We’ll be posting a lot on the South Dakota referendum as well. Here’s a piece by Jonathan Cohn from today’s New Republic page on one ad campaign:
Cohn doesn’t like it, of course.
But when doctors don the white coats to address the public, they create the impression that they will be conveying medical information and hard facts–that they will be acting as scientists, not moralists. And yet moralizing is precisely what the physicians in that commercial are doing. Consider that first statement: "Science now proves that life begins at conception." This is an apparent reference to a finding by the state task force that laid the intellectual groundwork for the new ban. It’s also absurd on its face. Science can prove a lot of things about the process of human reproduction, like what happens when a sperm and egg meet, how the newly formed zygote behaves after that point, when it implants in a woman’s uterus, and so on. But the one thing science cannot "prove" is at which point in this process life actually begins–because, by definition, that is a subjective judgment based as much on moral and religious beliefs as on observable scientific facts.
The statement that 96 percent of abortions in South Dakota are for birth control is, in some ways, more curious. Insofar as the point of abortion is to end a pregnancy, and therefore control a birth, it would seem that every single abortion is a form of birth control–in the same way, say, that steering a car could be called a form of motion control.

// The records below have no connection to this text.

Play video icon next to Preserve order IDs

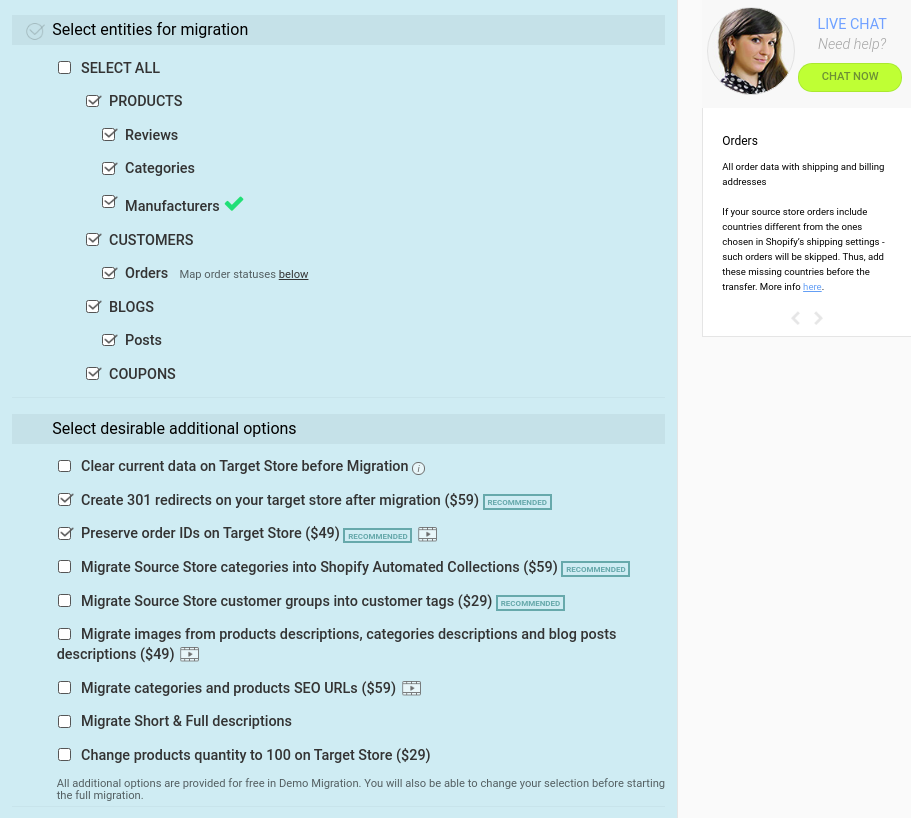click(427, 534)
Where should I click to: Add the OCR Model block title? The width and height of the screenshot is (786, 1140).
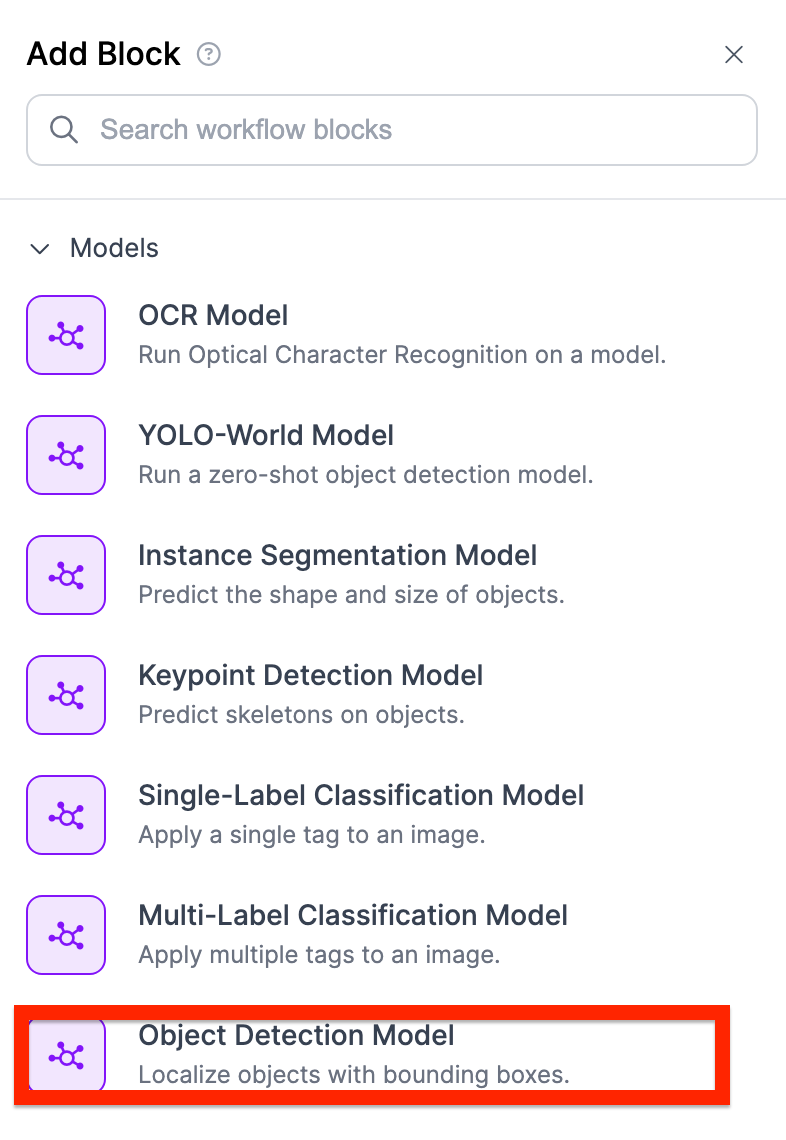(213, 316)
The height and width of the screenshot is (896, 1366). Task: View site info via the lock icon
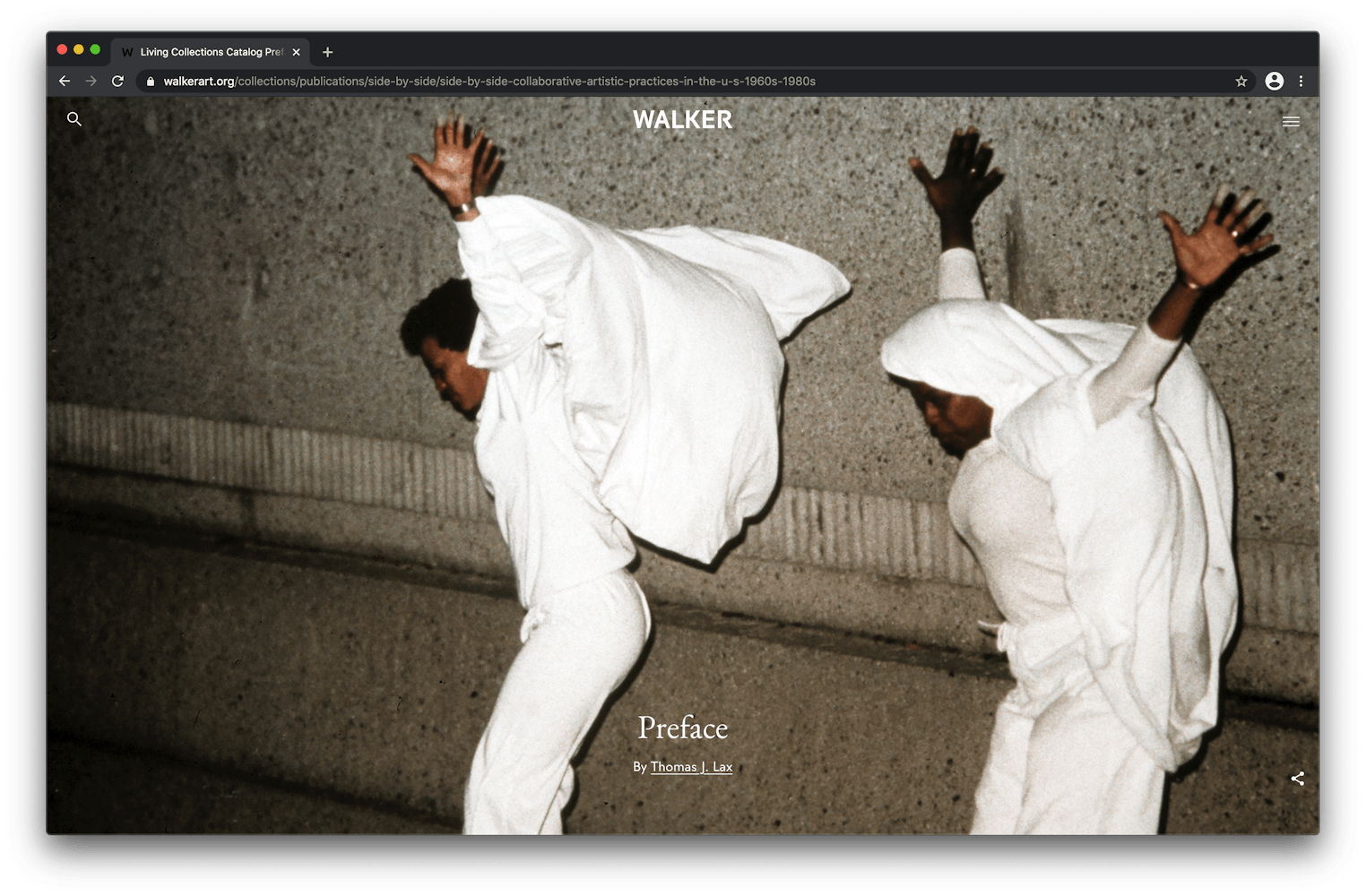tap(151, 82)
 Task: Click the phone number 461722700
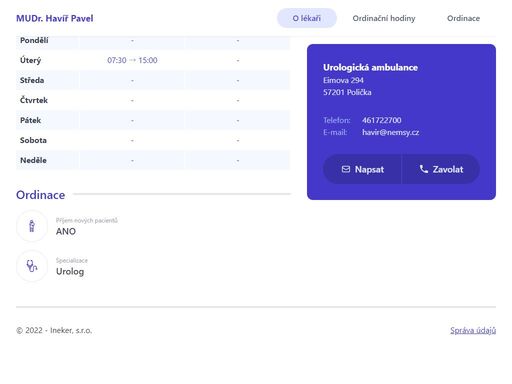(382, 120)
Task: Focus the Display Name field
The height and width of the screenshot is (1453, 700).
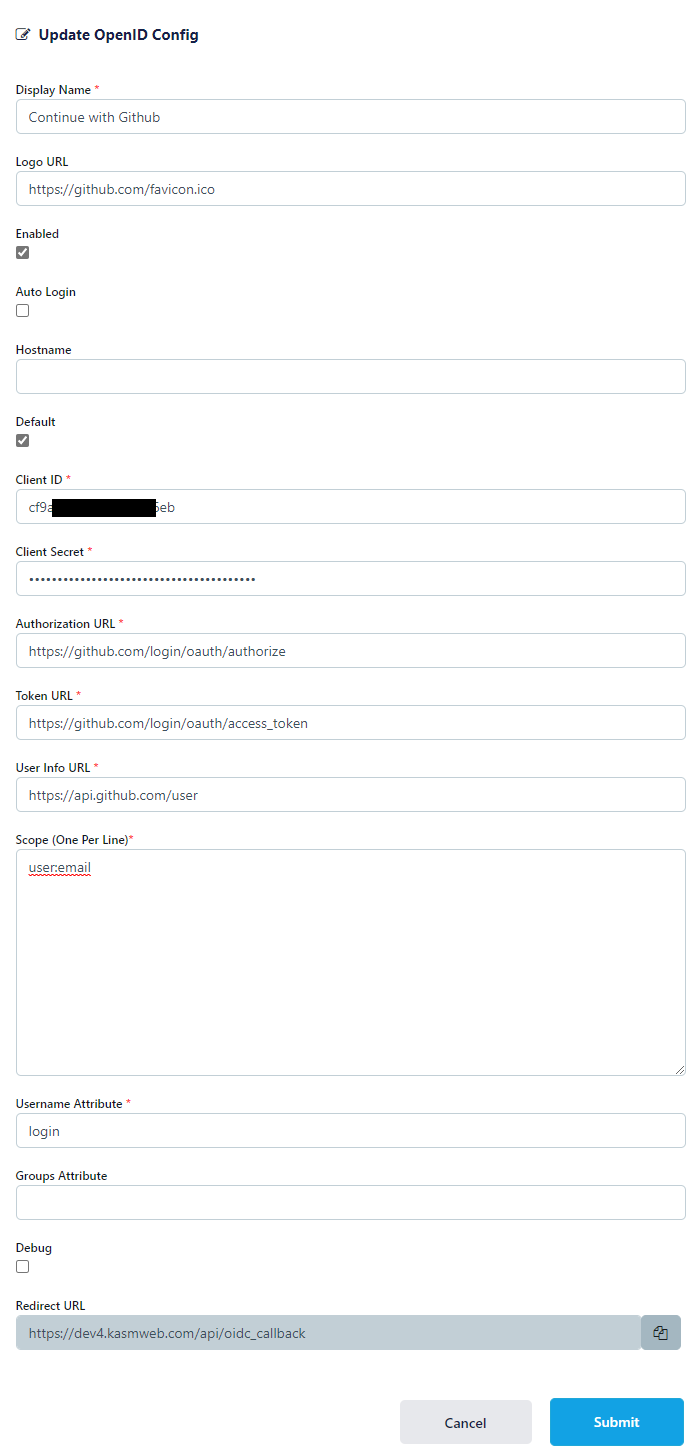Action: (x=350, y=117)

Of course, the point of this ad is to imply something else: To suggest that women are having abortions for frivolous reasons. The figure, 96 percent, comes from survey findings that only 4 percent of abortions are performed because of rape, incest, or concerns over the mother’s health. The unstated assumption, then, is that all other abortions are, in the parlance of the right-to-life movement, "abortions of convenience."
But who’s to say which reasons for an abortion are frivolous and which ones aren’t? Is a woman with several children, already struggling to provide for them emotionally and economically, being cavalier if she chooses to end an unplanned pregnancy? What about a woman who simply doesn’t feel ready to have a child? To some people, aborting a fetus with genetic abnormalities is frivolous; to others, it isn’t. Serious and thoughtful people can–and should–debate these matters. But for a group of doctors to present their views on these matters as cold, hard statistics is just wrong.
(more after the jump – but a question first – there was dispute among pro-lifers about the original bill. Is that impacting this present vote at all? Or is everyone on the same page? Okay, now go read more Cohn.)
And what about the last part of the ad–where the doctors assure viewers that the measure really isn’t so extreme, since victims of rape and incest can still use emergency contraception? The problem here isn’t moral judgment masquerading as scientific fact. It’s old-fashioned misinformation dressed up as truth.
For one thing, emergency contraception, known to many as the morning-after pill, is hardly fool-proof. A woman can take the pill after intercourse and still get pregnant. And it’s not like getting emergency contraception is particularly easy–at least in South Dakota. Many of the same people who oppose abortion also oppose the use of emergency contraception, either because they think it’s actually just another form of abortion (it can theoretically stop a fertilized egg from implanting) or because they fear it will encourage promiscuity. In South Dakota, a pharmacist can refuse to fill a prescription for the morning-after pill just as a physician may refuse to write one.
M ake no mistake: the doctors in this advertisement have a right to speak their minds–and, perhaps more than many people who voice their opinions about abortion, they have an important and unique perspective to lend the debate.
It turns out several of the doctors in the advertisement are pediatric sub-specialists, the kind who spend most of their time treating children with severe congenital health problems. You don’t have to second-guess couples that abort damaged fetuses to imagine why such physicians might feel so strongly about allowing even these pregnancies to go full term. Indeed, when I telephoned one of the physicians in the advertisement–a Sioux Falls pediatric cardiologist named William Waltz–he cited that experience as one reason he supports the new ban on abortions. "Seeing them thrive and grow up" had a huge impact, he explained. "These are human beings from the start."
That experience wasn’t his only reason for opposing abortion, though. His feelings also reflect religious faith, he said. And when I asked him whether he’d grant a patient’s request to fill a prescription for emergency contraception, he said he wouldn’t–because he wouldn’t want to participate in the destruction of an embryo. (He also noted, correctly, that it was an unlikely scenario given that most women would approach an obstetrician or family doctor, not a pediatric cardiologist, on such a matter.)
I imagine many if not most of the other doctors in the advertisement feel as Waltz does. (I called half a dozen of them; Waltz was the only one I reached before deadline.) And they are entitled to their opinion. But they should be clear that it’s just that–an opinion–rather than objective scientific fact.